If you go look at Eastern philosophy, to this day it looks similar to how you're describing Socrates. Philosophy couldn't completely separate from theology back in Socrates' day but in later Greek writings you see the split fully manifest.
In one relatively small collection of nations, a mode of thought that was completely novel to the rest of the world was dreamed up. That way of thinking completely changed the world, so much that that way of thinking seems totally normal today.
When modern theological philosophers try to explain the Trinity, they use Greek ideas. In fact, the whole idea of the Trinity just falls out of a philosophical way of looking at it. The Eastern Christian Church doesn't use the doctrine.
Any time we talk about "the West," we're talking about a way of looking at things that originated with ancient Greece.
Xkcd's cartoon is, of course, a gently sardonic poke at a reductionist point of view that is a lot less profound than it appears. It would not be useful, for example, to try to reduce the theory of evolution to physics.
On the other hand, I completely take your point that the ancient Greek philosophers showed us an alternative to the tyranny of doctrinaire and theological rule.
> before the Greeks, people didn't really consider the true nature of things
This is a very bold statement, and it's most likely incorrect - given that the Greeks were relative newcomers to the world of civilizations to begin with, and also the fact that the modern humans have been in existence for many dozens of millennia.

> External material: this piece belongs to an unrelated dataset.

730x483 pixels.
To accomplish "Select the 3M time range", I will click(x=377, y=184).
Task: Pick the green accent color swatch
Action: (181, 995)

I don't think it's all that bold. If earlier people had invented philosophy, then those are the people we'd be celebrating. The Greeks would have celebrated them.
Before the Greeks, there was this giant wall at which you had to stop, we call them 'mystery religions' because that's what they all had at the heart of them, this immense wonder about 'what it's all for', that they couldn't help but attribute to whatever god they had concocted up.
After the Greeks, humanity had tools to investigate that mystery rationally. Today we call those tools philosophy.
If you go look at the culture of the ancient Egyptians, long in the tooth by the time the Greeks came around, you don't see anything like Greek rationalism. Their thoughts are circular, their reasoning hung up around their mystery religion, never to escape it. The Egyptians had 5000 years to invent philosophy but they never did.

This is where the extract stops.